◆ Instructions for the task ◆
Isolate every line in the data with the string "computer" and copy it.

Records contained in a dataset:
_ _ _

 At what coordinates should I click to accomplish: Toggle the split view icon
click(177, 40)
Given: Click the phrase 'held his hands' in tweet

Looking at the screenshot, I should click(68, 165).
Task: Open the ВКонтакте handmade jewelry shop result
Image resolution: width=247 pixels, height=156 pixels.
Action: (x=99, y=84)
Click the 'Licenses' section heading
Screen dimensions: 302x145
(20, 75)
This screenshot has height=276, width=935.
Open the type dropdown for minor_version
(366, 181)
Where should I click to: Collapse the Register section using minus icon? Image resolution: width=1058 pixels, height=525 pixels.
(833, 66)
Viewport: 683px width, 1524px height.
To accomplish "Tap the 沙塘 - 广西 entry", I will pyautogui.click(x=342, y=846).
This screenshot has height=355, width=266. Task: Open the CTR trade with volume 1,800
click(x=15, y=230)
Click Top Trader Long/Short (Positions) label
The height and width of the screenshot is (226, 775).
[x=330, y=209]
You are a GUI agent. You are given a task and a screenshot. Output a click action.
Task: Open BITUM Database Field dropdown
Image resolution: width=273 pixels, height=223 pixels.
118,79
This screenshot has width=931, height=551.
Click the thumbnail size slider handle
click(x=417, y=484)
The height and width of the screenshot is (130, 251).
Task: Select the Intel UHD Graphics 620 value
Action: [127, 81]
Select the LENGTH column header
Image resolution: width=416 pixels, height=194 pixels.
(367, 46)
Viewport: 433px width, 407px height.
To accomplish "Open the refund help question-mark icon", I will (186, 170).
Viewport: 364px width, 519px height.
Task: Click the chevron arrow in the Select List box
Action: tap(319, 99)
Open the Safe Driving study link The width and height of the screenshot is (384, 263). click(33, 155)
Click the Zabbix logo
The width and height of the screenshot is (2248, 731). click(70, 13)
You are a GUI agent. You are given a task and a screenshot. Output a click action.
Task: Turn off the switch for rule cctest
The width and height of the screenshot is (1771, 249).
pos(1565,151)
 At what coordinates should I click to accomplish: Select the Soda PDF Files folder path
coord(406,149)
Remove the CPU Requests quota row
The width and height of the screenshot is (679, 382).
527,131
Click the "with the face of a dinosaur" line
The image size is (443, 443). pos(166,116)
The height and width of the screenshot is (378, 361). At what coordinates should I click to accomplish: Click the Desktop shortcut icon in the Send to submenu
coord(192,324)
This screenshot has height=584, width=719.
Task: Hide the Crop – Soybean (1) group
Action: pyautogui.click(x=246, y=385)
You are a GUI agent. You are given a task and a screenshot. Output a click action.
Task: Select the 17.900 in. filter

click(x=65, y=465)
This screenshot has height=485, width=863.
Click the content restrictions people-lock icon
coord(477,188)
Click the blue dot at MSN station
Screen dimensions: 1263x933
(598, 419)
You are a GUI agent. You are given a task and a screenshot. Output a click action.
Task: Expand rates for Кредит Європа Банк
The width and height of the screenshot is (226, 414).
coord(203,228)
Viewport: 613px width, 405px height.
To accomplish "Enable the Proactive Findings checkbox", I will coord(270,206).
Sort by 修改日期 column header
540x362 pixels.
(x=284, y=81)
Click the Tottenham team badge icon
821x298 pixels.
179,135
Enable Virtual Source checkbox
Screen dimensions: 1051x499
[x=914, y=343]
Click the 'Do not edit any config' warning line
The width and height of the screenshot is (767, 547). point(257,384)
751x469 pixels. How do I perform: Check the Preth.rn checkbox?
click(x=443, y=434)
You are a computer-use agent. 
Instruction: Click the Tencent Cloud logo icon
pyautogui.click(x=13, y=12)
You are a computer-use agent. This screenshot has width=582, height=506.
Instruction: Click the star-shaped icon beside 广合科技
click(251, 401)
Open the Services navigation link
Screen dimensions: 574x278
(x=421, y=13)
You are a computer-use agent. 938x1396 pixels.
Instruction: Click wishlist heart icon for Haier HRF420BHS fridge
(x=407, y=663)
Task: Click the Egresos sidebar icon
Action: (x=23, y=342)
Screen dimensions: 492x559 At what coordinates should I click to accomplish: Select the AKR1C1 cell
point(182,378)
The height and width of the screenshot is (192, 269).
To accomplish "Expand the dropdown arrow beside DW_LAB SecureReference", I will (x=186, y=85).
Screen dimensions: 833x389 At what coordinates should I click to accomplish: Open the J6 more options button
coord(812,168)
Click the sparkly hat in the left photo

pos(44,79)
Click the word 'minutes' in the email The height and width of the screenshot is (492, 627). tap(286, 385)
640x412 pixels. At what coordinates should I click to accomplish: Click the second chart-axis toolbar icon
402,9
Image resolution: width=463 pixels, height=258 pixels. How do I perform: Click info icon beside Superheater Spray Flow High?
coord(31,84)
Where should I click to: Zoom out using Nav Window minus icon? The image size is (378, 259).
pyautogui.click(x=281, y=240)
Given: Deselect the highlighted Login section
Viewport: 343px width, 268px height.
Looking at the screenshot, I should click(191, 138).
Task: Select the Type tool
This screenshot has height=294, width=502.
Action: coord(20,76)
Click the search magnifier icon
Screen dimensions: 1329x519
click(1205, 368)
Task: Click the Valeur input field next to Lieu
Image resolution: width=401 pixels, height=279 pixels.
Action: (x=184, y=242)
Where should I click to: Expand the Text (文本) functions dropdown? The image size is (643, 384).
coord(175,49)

_ _ _

◆ Reply ◆
You are a computer-use agent. 
You are a computer-use agent. This screenshot has width=582, height=506.
You are a computer-use agent. 938x1396 pixels.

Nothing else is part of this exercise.